Using the records below, find every line that includes "computer" and copy it.

GIVEN RECORDS:

------------------------

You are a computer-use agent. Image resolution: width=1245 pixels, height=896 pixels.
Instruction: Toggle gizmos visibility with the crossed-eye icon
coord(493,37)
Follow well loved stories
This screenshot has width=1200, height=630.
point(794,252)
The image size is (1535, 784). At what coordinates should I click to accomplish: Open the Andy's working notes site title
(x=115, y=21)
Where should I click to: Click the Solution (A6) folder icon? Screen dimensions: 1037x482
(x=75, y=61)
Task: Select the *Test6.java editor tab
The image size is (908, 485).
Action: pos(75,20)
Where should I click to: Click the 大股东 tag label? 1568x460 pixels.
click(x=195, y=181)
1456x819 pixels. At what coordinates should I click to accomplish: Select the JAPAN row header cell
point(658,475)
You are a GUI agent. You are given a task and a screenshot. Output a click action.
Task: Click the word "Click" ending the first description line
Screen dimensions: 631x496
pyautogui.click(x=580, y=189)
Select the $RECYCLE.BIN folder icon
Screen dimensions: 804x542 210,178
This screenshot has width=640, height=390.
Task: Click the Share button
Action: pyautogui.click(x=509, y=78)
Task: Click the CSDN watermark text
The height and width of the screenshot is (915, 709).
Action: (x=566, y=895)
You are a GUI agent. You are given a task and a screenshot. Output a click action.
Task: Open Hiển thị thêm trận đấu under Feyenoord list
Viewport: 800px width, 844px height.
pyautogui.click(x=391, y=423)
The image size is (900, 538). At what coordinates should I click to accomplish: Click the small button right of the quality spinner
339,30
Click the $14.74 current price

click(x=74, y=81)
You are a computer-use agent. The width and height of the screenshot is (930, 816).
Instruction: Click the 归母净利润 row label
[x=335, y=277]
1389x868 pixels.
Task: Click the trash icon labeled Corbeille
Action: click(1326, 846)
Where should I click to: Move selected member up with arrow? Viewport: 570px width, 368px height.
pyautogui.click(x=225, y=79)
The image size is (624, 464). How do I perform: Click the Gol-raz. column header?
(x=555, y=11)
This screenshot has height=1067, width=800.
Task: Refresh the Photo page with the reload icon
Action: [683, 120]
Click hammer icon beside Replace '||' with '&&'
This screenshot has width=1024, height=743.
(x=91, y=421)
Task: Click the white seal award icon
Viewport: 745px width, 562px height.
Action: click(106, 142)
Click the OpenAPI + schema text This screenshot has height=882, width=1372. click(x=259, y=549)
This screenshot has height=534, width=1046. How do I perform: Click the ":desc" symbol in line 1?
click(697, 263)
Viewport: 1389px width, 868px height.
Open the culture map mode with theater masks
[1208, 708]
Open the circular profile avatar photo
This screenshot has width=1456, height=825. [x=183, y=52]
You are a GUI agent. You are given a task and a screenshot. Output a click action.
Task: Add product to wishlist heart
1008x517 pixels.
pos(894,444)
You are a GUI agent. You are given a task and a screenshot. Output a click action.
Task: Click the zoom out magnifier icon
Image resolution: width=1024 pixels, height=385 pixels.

------------------------

EXPECTED ANSWER:
You are a computer-use agent. Image resolution: width=1245 pixels, height=896 pixels.
You are a computer-use agent. The width and height of the screenshot is (930, 816).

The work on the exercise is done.